----- Extracted material -----

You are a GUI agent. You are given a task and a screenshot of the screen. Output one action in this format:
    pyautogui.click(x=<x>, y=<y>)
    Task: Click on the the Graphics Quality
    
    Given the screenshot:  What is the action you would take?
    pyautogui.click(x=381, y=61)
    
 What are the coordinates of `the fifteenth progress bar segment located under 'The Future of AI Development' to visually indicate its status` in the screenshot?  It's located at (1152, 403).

-----
----- Extracted material -----

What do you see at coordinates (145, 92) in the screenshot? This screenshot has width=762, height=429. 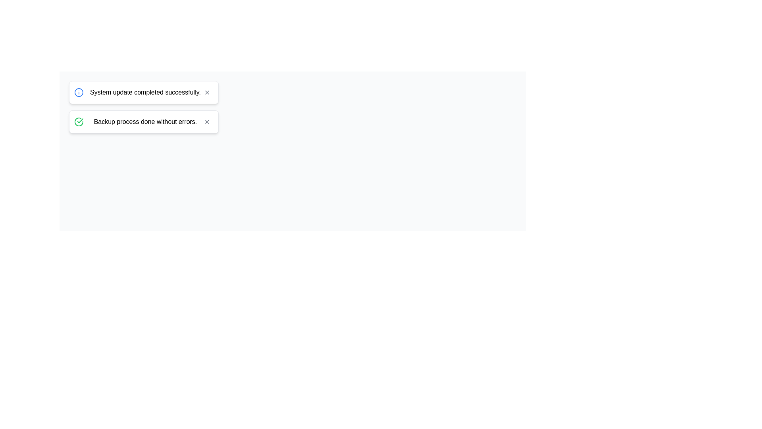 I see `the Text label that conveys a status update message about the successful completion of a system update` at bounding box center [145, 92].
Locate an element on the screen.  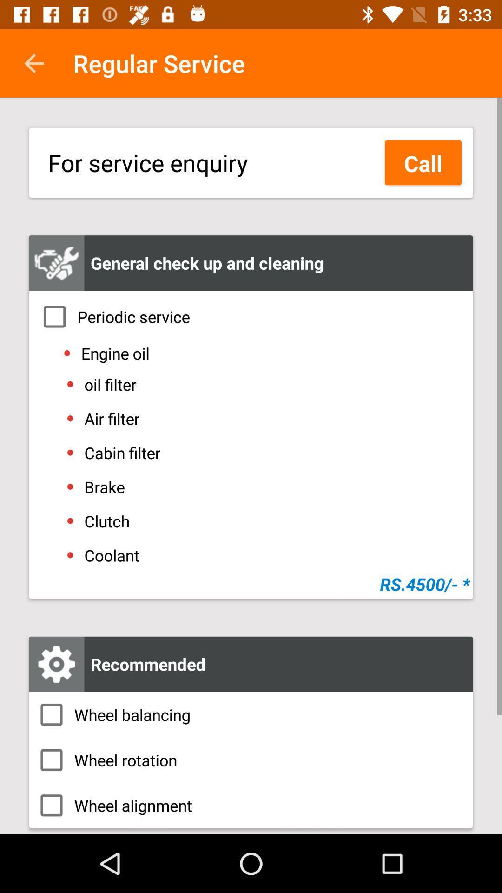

-----

Given exercise -
Output everything from the row containing "You are a GUI" down to the row containing "What are the", both included, reproducing each line unchanged.

Written response -
You are a GUI agent. You are given a task and a screenshot of the screen. Output one action in this format:
    pyautogui.click(x=<x>, y=<y>)
    Task: Click on the the Graphics Quality
    
    Given the screenshot:  What is the action you would take?
    pyautogui.click(x=381, y=61)
    
 What are the coordinates of `the fifteenth progress bar segment located under 'The Future of AI Development' to visually indicate its status` in the screenshot?  It's located at (1152, 403).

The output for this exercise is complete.